Jackson Island (Остров Джексона, Ostrov Dzheksona) is an island located in Franz Josef Land, Arkhangelsk Oblast, Russian Federation. This island is part of the Zichy Land subgroup of the central part of the archipelago.

==Geography==
Jackson Island's east–west extension is about 40 km, and the maximum distance from north to south is 30 km.

On the northwest shore of the island is De Long Bay. Named after ill-fated American Arctic explorer George W. De Long, this bay separates the island into two almost even peninsulas. From the south, this bay is bounded by Cape Bystrova, named in 1963 in honor of outstanding Russian paleontologist A.P. Bystrow.

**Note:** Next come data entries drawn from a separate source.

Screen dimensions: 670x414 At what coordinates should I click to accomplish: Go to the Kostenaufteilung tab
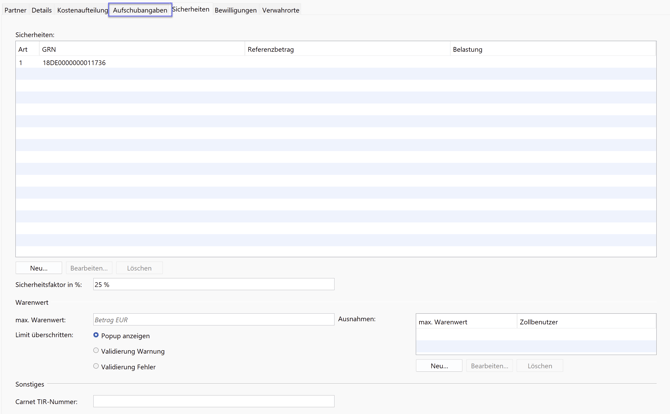(82, 10)
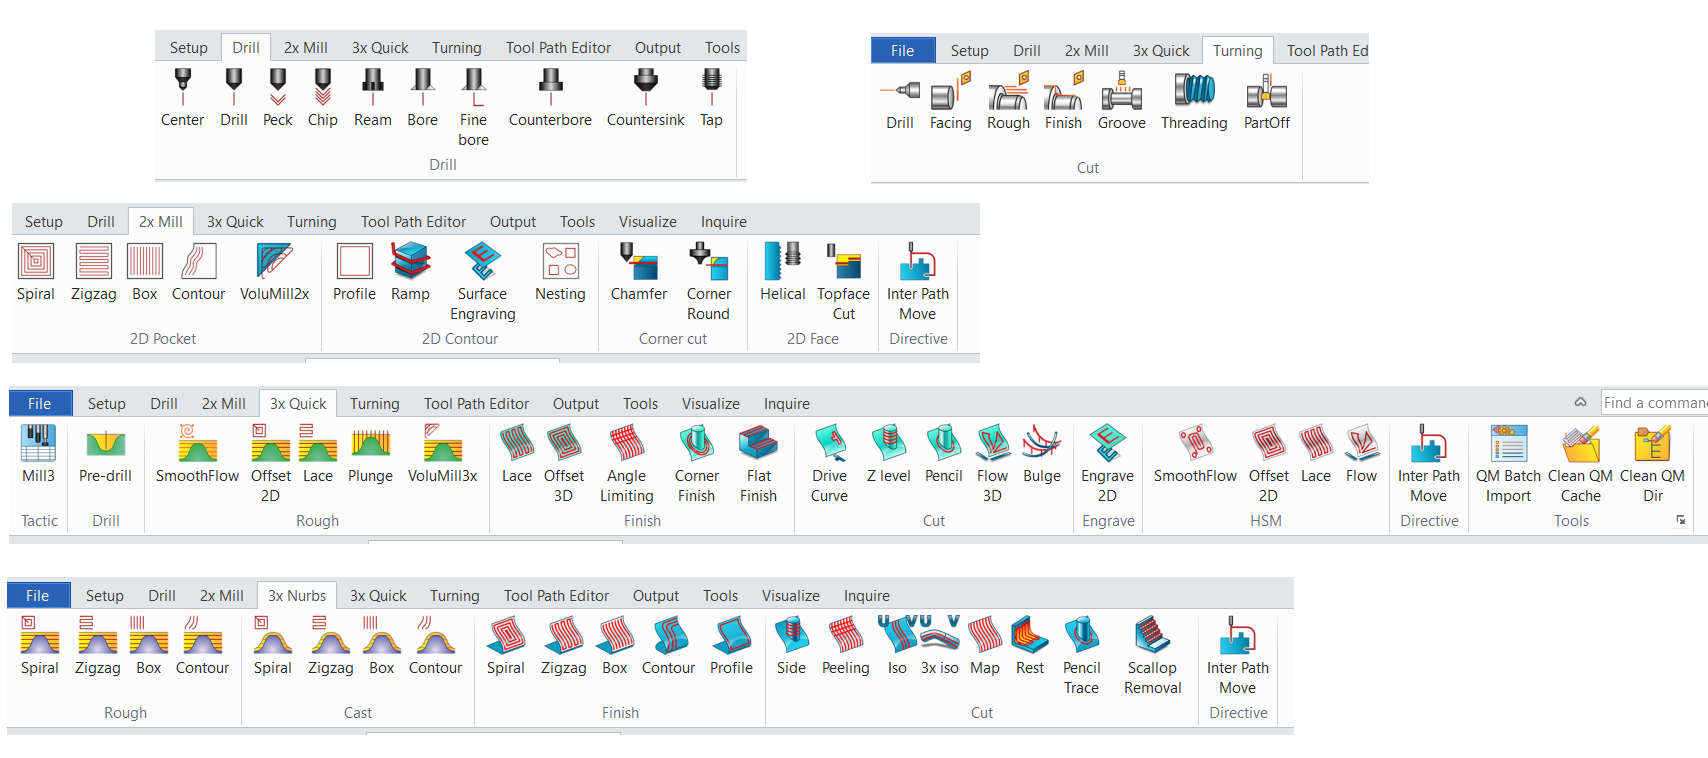1708x758 pixels.
Task: Click the Angle Limiting finish icon
Action: click(626, 464)
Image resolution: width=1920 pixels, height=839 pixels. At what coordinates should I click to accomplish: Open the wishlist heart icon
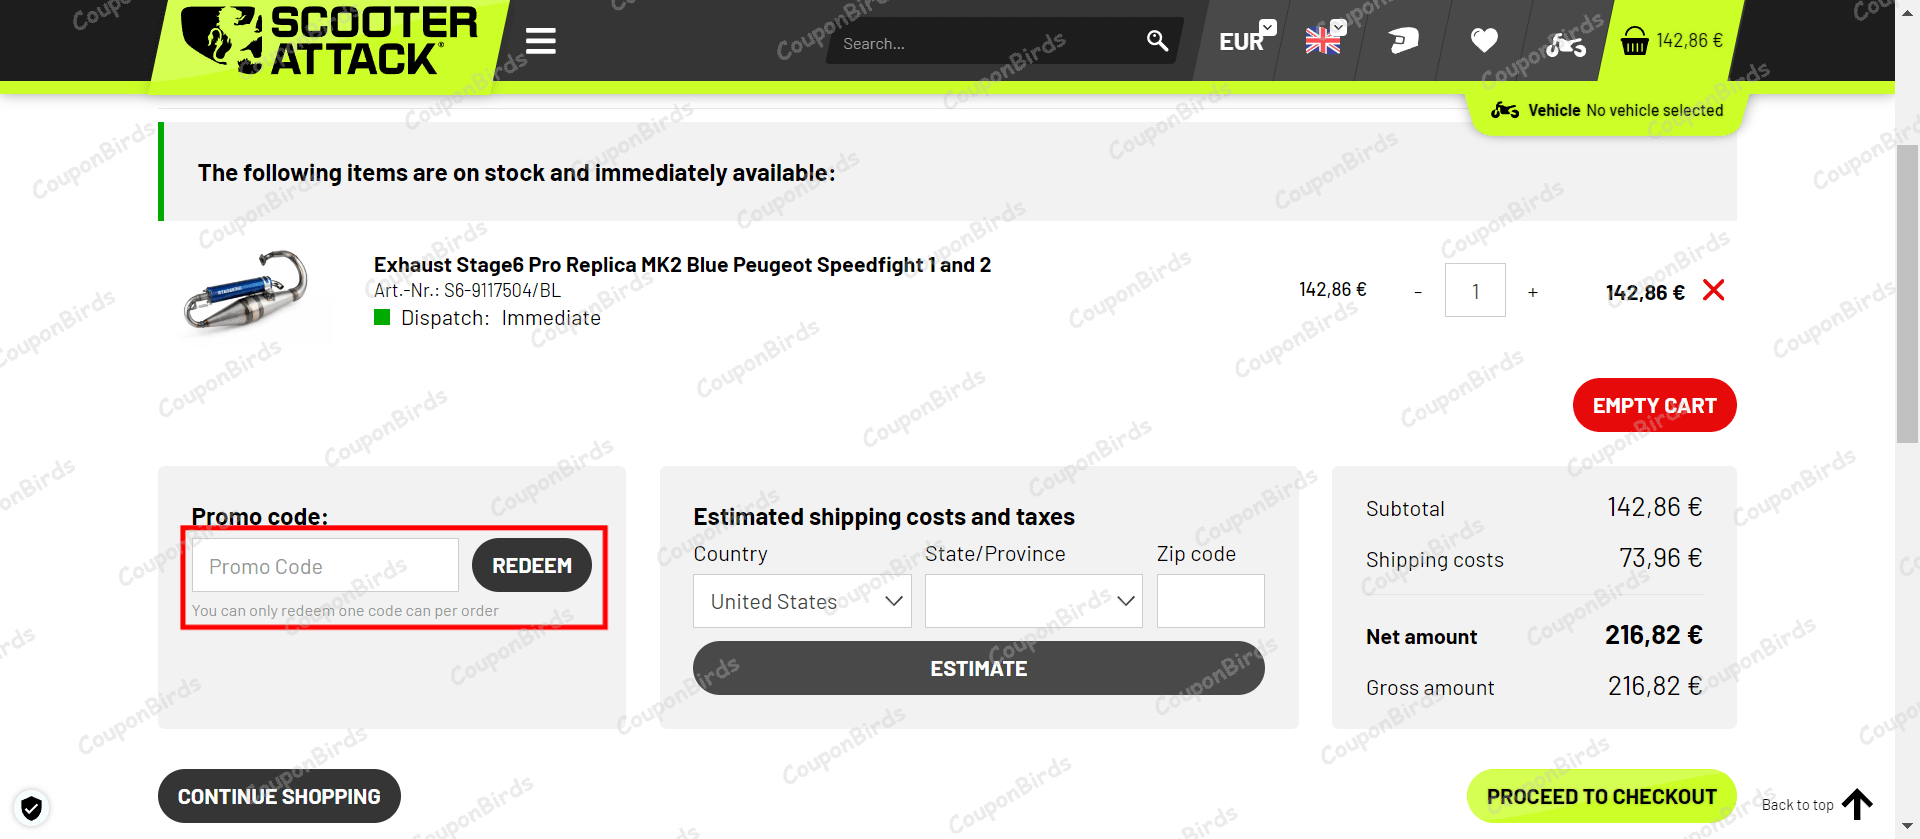1484,41
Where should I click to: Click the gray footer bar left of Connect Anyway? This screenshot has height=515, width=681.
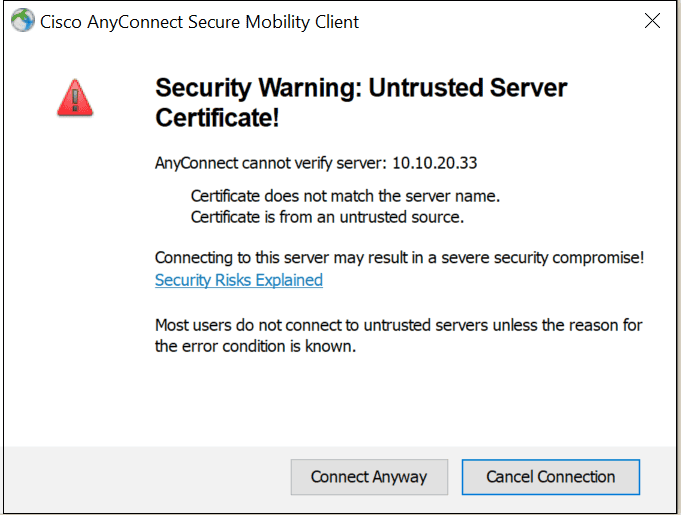coord(147,477)
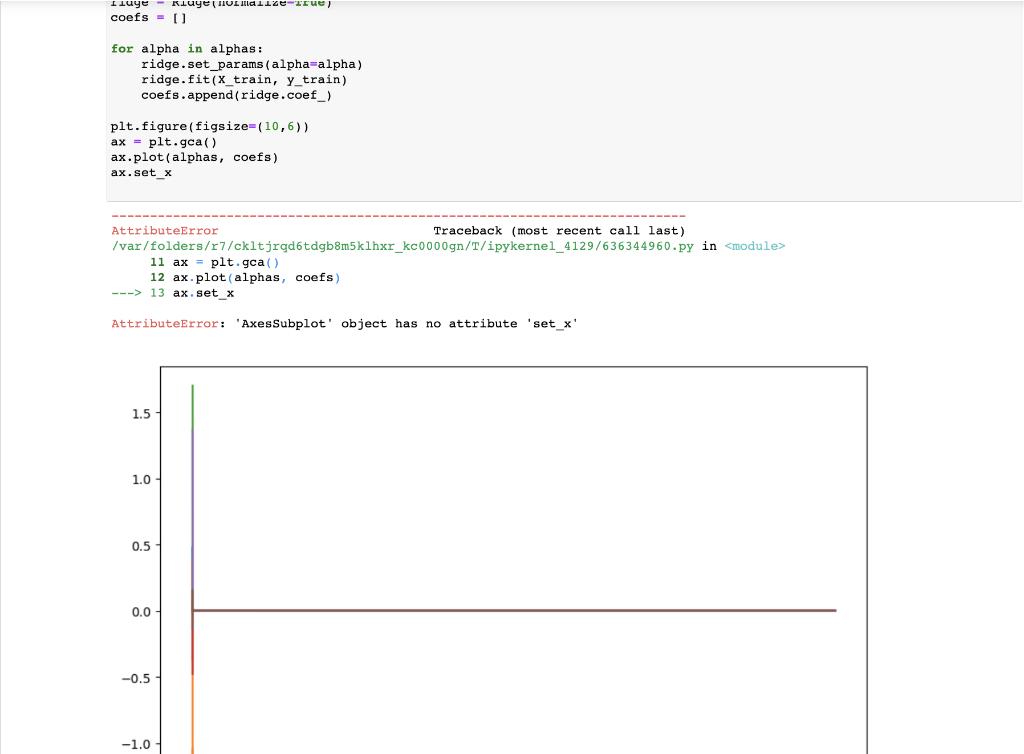Place cursor on the incomplete ax.set_x line
The height and width of the screenshot is (754, 1024).
click(x=140, y=172)
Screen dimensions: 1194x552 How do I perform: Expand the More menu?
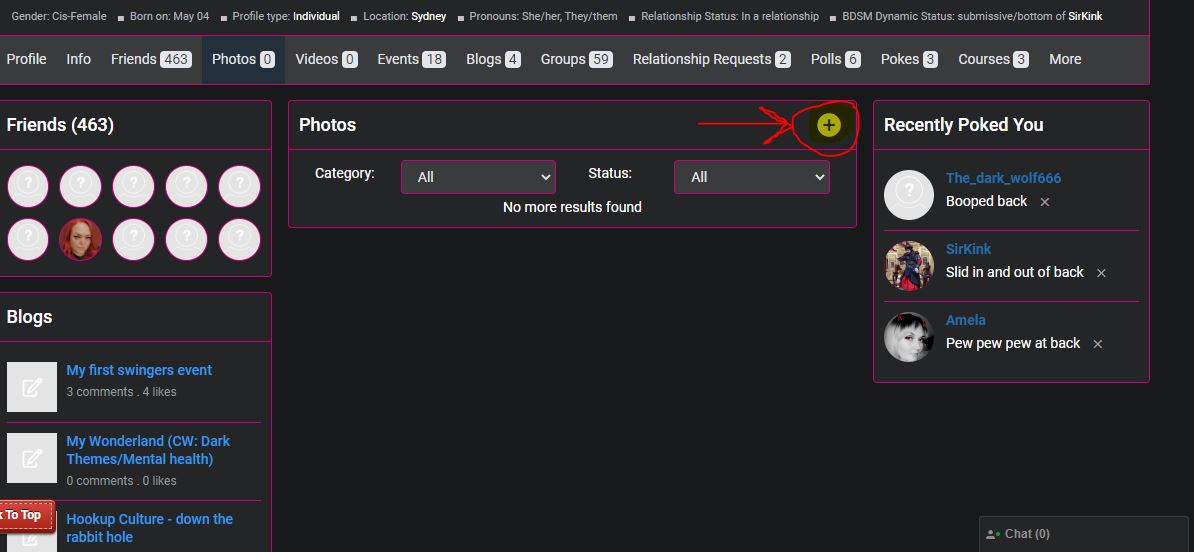point(1064,59)
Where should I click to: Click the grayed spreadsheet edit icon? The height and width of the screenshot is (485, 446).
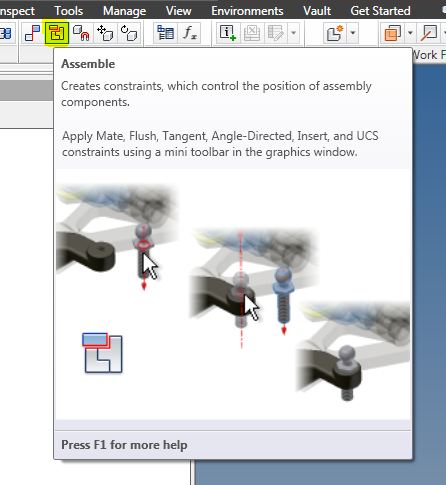pos(252,33)
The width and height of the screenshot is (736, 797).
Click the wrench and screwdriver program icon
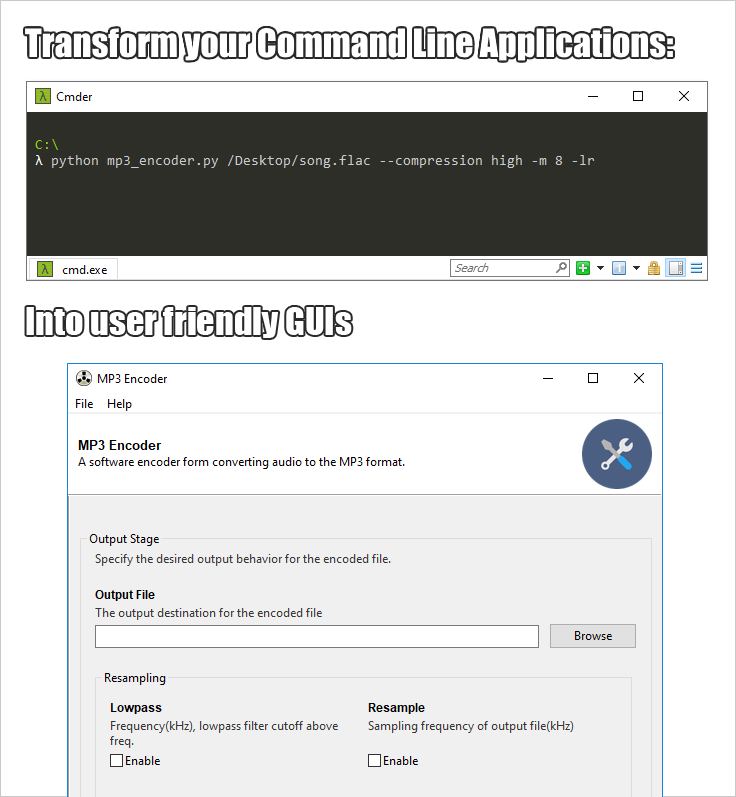pos(617,454)

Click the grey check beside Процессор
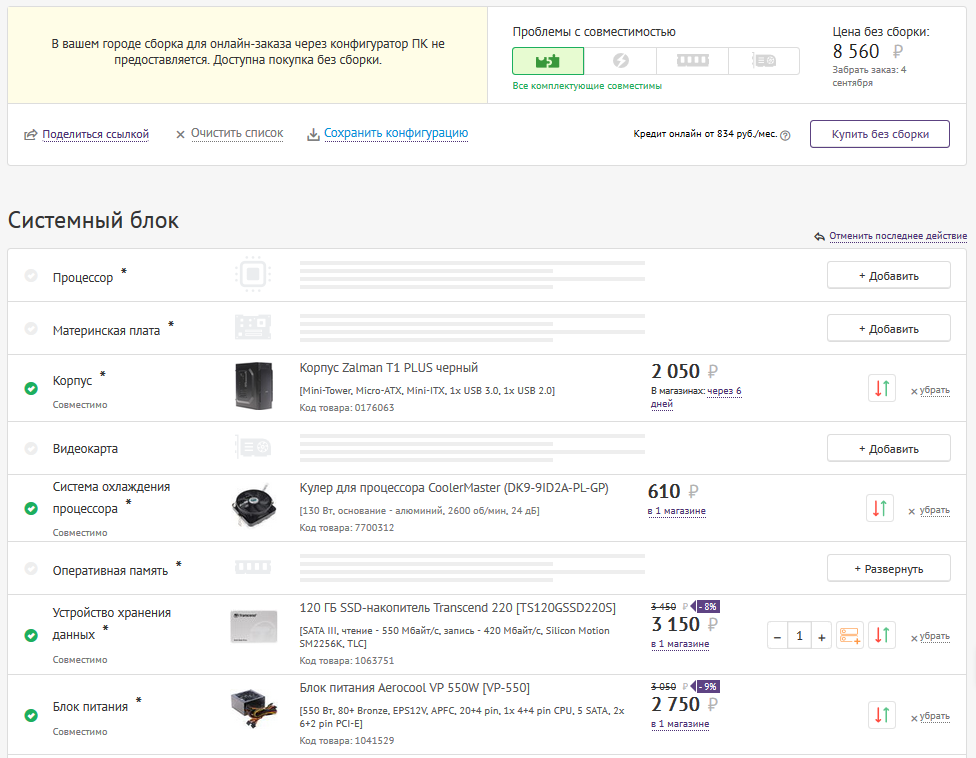pos(31,275)
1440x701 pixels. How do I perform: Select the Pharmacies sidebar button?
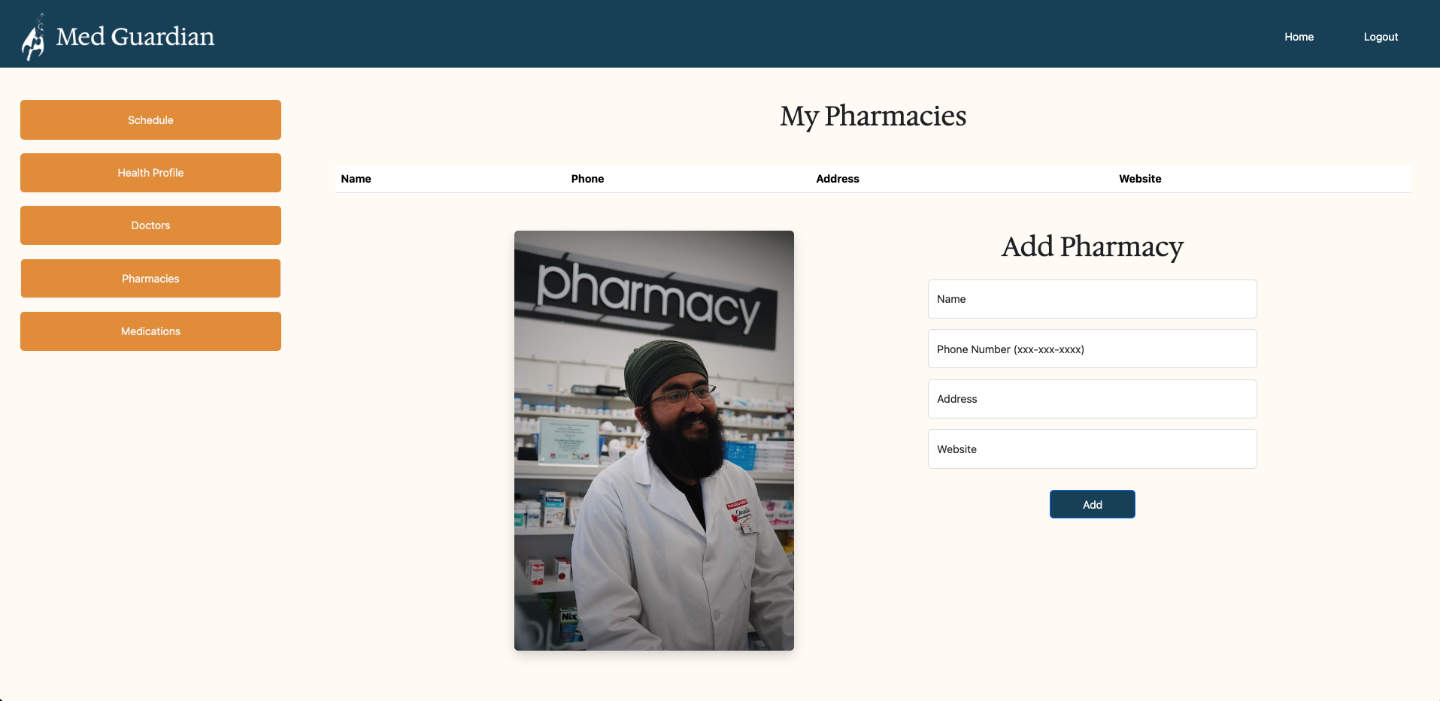click(x=150, y=279)
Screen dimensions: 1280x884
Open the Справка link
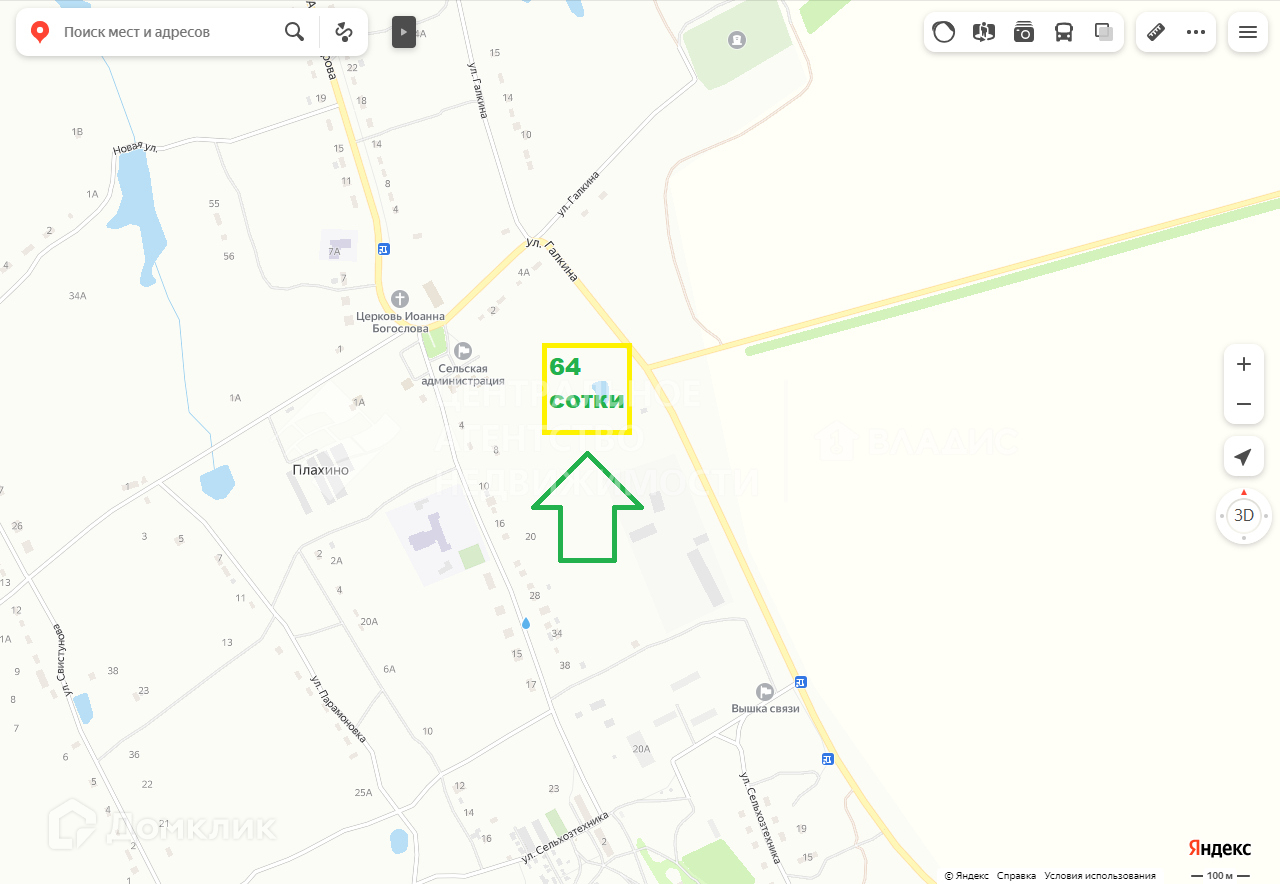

Jackson Island is named in honor of English polar voyager Frederick Jackson. He explored and named several islands, among other geographical features, in Franz Josef Land. The Jackson-Harmsworth Arctic Expedition (1894–1897) was sponsored by the Royal Geographical Society.

==History==
Cape Norway on the western part of the island was where Fridtjof Nansen and Hjalmar Johansen wintered in 1895-96 after failing to reach the North Pole. A hut and a wooden post still remain.

==Adjacent islands==
- Alexander Islands (Острова Александра) is a group of small islands located right off the northwestern tip of Jackson Island, close to the shore. Sputnik Island is located at lat 81° 21' N; long 55° 35' E. This island group might have been named after Field Marshal Alexander von Krobatin (1849–1933), a supporter of the Austro-Hungarian North Pole Expedition, who served as Austria-Hungary's Minister of War from 1912 to 1917. However the connection to the Austro-Hungarian expedition is dubious, as these islands were only discovered by Nansen in 1895. The maps of the Austro-Hungarian expedition make it clear that they could not see far into Back's Strait, leaving the Alexander Islands out of their view. It is also possible that Nansen named this island after his brother, Alexander Nansen, considering he named other islands for his wife, daughter, mother, and friend, respectively. These small islands should not be confused with Alexandra Land located westwards in the same archipelago.
- Ommanney Island (Остров Оммани) is a small crescent-shaped island located 11 km off the northwestern tip of Jackson Island. This island was named after Arctic veteran Sir Erasmus Ommanney, who went in 1850 on the Austin and Ommaney Expedition, searching for Sir John Franklin.
- Harley Island (Остров Харли) is a 10 km long and narrow island. It lies 15 km off Jackson Island's western shores. Highest point 82 m. This island is named after Scottish physician George Harley (1829–96).
- Levanevsky Island (Остров Леваневского) is a small island just 1 km south of Harley Island's southern tip. This island was named in honor of Soviet pilot Sigismund Levanevsky, sometimes called the "Russian Lindbergh", who was lost in the Arctic in 1937-38 and whose remains have not been found.
- Kling Island (Остров Клинг) is a small island lying 4 km to the west of Jackson Island's southwestern tip. This island was named after Captain Alfred Kling who took part in the Wilhelm Filchner 1911-1912 German expedition to the Antarctic.
- Nich Island (Остров Нич) is a small island located in the De Long Bay.
- Off Jackson Island's eastern shore lie two small islands called Magee Islands (Острова Макги). These were named after Billy Magee who accompanied Ernest Oberholtzer in his epic 1912 3000 mi Arctic exploration trip.
- Querini Island (Остров Кверини) is an island located by the shore in the bay that lies on Jackson Island's southern coast. This island is named after Italian explorer Francesco Querini who heroically lost his life in the Cegni polar expedition of 1909.